Children I worked with often taught me things I then used in working with others. Hilda, for example, did a drawing for me each session. Using a series of these drawings, I could clearly graph her ego growth. I wrote a report on her work and presented it at a staff meeting. They were very excited about drawing both as a diagnostic tool and as therapeutic technique for ego growth. After the meeting, I told her they not only liked what she did, but some of them planned to use similar ideas in their own work with children. I would guess she felt good knowing something she did was liked by the larger world, could be useful to it, and helpful to other children.

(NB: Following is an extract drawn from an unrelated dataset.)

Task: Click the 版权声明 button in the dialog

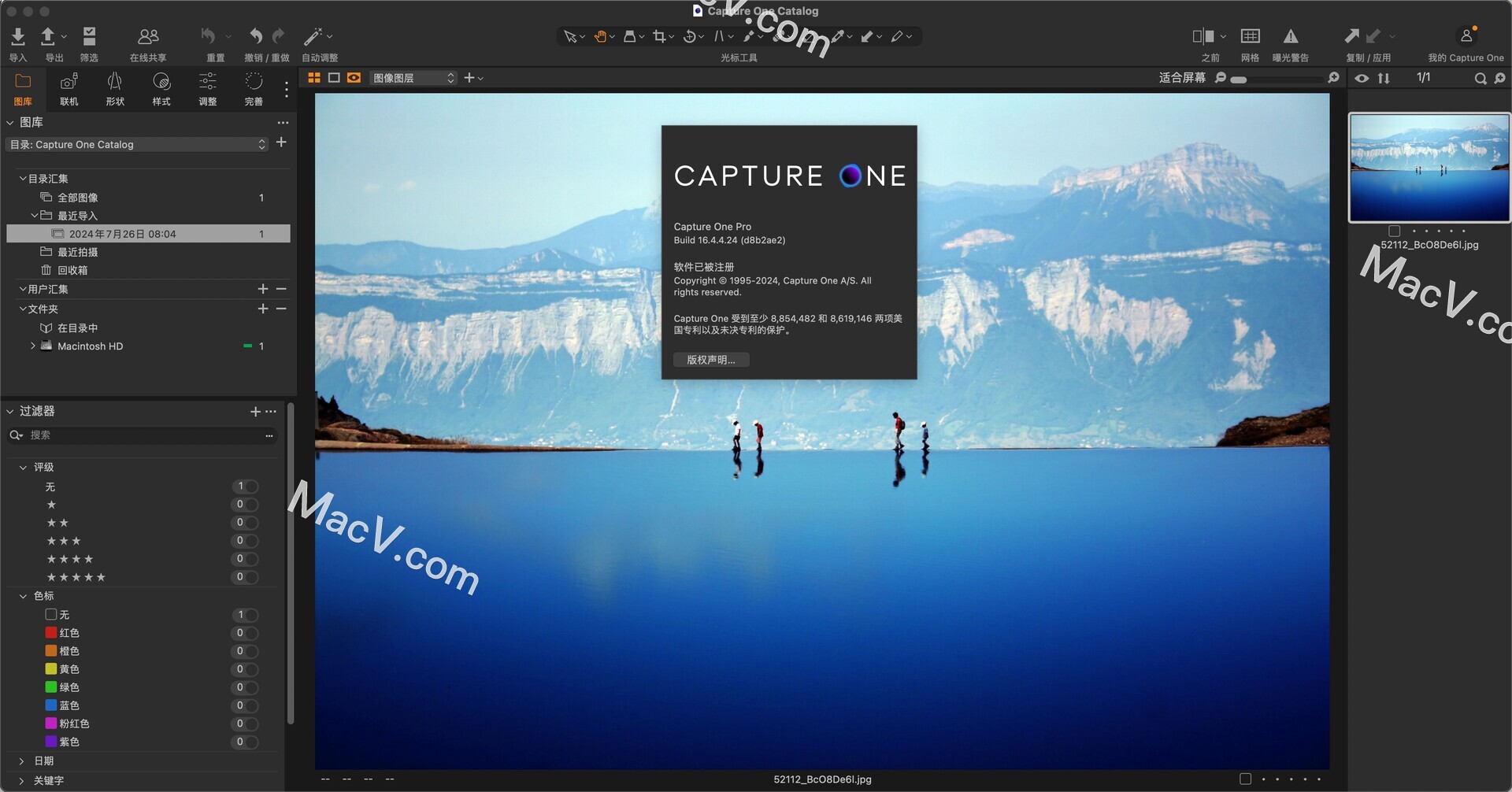Action: click(x=710, y=359)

Plants make good bridges. Chuck brought me grapefruit seeds he had planted and sprouted. I took them home to let them grow in my own home and kept Chuck informed of their progress. In this way, he knew something of his had a place in my home.
I brought a spider plant from home to my office. It was a plant Miranda had grown and given to me. She knew a part of her was with me in my office. Hilda used to water this spider plant when she came for her sessions. At holiday time, I let her take it home so she could have it with her and care for it. After vacation, she brought it back and continued to care for it. When her therapy was over, I gave the plant to her with Miranda’s approval. That plant did a lot of bridging in its day.
It’s an act of valuing them to bring something of children into your world, but it’s even more special to their self-esteem when you give them feedback on what it means to you. My children could better tolerate my work as a therapist and my hours of being away from them because they knew they were among the resources I used, and I told them how they helped my professional work.